Yahya Kemal, “Boğaziçi medeniyeti” demişti, İstanbul medeniyetine. Böyle bir şey yalnızca bizim eserimizdi.
Su ile toprak, hava ile ateş, cân olmuş, cânân olmuş, İstanbul’da aynı yola baş koymuş, aynı ruhu terennüm ediyorlar, aynı ilâhî şarkıyı besteliyorlardı. Toprakla suyun, tabiatla tarihin, hakikatle hayatın, insanla ilâhî kaynağın kozmik bir terkibine, şiirsel bir şarkısına, tarihî bir kaynaşmasına tanık olunan bir âyindi yaşanan.
Dünyanın en güzel, en mucizevî, en aziz ve en leziz şiiri, şarkısı, bestesiydi İstanbul ve medeniyeti.
 
İSTANBUL, BİZİM ENDÜLÜS’ÜMÜZ!

İstanbul, gayr-ı müslim nüfusun da yoğun olarak yaşadığı zamanlarda, Müslüman bir şehirdi. Ama nüfusunun % 95’inden fazlası Müslüman yığınlardan oluşan İstanbul, Müslüman bir şehir değil artık.

İstanbul, bizim Endülüsümüz: Düşüşümüz, düşlerimizin suya düşüşü. Tam bir harabeyi andırıyor o yüzden: Arabeskle eurobesk’in iki koldan giriştikleri yıkıcı, yok edici, çölleştirici, ruhsuzlaştırıcı saldırılar karşısında can çekişiyor…

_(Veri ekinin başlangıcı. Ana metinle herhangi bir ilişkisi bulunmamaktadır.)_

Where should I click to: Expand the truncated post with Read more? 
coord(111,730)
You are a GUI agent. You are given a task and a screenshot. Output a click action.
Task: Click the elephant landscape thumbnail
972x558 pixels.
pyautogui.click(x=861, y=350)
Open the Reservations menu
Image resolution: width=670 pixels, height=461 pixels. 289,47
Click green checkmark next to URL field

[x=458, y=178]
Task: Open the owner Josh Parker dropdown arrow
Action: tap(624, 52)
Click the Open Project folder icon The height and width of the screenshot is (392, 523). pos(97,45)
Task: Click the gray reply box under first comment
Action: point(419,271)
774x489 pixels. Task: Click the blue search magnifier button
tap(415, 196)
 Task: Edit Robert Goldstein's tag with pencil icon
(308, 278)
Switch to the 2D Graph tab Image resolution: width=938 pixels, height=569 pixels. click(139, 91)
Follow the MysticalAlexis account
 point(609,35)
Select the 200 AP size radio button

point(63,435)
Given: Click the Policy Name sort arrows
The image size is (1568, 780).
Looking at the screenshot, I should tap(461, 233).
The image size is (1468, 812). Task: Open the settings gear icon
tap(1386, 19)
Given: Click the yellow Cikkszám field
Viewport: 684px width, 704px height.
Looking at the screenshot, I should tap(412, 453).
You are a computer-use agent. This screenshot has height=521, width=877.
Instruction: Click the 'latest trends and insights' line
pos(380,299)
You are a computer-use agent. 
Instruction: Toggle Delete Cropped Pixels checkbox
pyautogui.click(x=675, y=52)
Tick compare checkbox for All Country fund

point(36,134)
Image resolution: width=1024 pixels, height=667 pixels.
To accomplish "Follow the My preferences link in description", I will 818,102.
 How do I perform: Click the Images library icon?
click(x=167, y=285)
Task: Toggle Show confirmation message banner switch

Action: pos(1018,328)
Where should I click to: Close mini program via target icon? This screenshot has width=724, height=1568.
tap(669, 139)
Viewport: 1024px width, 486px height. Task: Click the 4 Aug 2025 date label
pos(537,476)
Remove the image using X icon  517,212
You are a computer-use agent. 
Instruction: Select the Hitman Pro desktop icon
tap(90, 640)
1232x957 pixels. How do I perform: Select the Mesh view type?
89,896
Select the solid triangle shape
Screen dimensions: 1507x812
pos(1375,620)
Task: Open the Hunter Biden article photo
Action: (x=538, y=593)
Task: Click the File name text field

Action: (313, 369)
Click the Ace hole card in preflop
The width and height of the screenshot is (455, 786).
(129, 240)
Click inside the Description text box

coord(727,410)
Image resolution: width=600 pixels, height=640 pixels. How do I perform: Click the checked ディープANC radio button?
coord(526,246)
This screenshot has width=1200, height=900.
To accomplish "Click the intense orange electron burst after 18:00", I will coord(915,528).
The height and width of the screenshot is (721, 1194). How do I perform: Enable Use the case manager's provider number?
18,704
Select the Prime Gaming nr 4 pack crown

İstanbul, çoktan düştü: O yüzden düş görme yetilerini yitirdi; düşünebilme, ötelere yürüyebilme imkânlarını da kaybetti…

Ruh şehri İstanbul, ruhun şiirini besteleyen ulvî, sonsuzluk şarkısının sanatkârı İstanbul, şu an ten’e teslim; kötülüğü emreden nefsin dölyatağı tenin baştan çıkarıcı, yok edici, uyuşturucu hazlarına ve ayartılarına…

Kim demiş bizim Endülüsümüz yok diye! Sorun bakalım İstanbul’a, ne cevap verecek size…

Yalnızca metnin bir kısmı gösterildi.